You will mentor engineers, ensure security and resilience, and collaborate with multiple product teams to align engineering practices with enterprise goals.
Are you passionate about architecture, scalable distributed systems, and emerging AI technologies? We are looking for a Software Architect with strong expertise in Node.js and AI integration technologies to help build scalable engineering foundations for enterprise-wide MCP adoption.
This role combines architecture leadership, platform engineering, and hands-on development focused on reusable MCP integrations, AI orchestration, and enterprise architecture standards. At Sigma Software, you will work on technically challenging products, collaborate with experienced engineering teams, and help shape scalable solutions for a modern European FinTech company.

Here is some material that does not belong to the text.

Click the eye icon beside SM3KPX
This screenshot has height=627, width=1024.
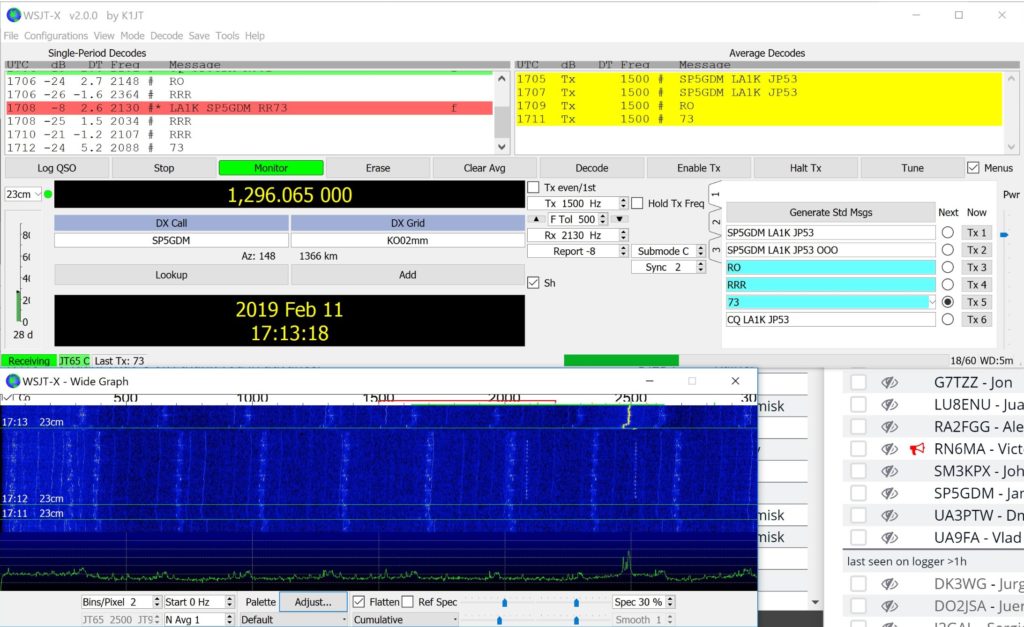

Our Customer is one of Europe’s fastest-growing FinTech companies, delivering a comprehensive financial infrastructure platform for businesses. The company provides embedded financial services, including virtual cards, bank transfers, account management, and payment operations through scalable APIs and modern financial technology solutions. Operating in a high-scale and rapidly evolving environment, the Customer places strong emphasis on engineering excellence, platform scalability, and architectural consistency.
The project focuses on building the engineering foundation for enterprise-wide MCP adoption across multiple product teams. The initiative aims to establish shared architecture standards, reusable TypeScript/Node.js libraries, SDKs, templates, and development practices that enable scalable and consistent MCP-compatible integrations.
As a Software Architect, you will lead the design of scalable MCP-based integration solutions, establish engineering standards, and develop reusable platform components for AI orchestration, context management, authentication, and service integrations. You will also contribute to defining integration approaches and architecture best practices across multiple engineering teams.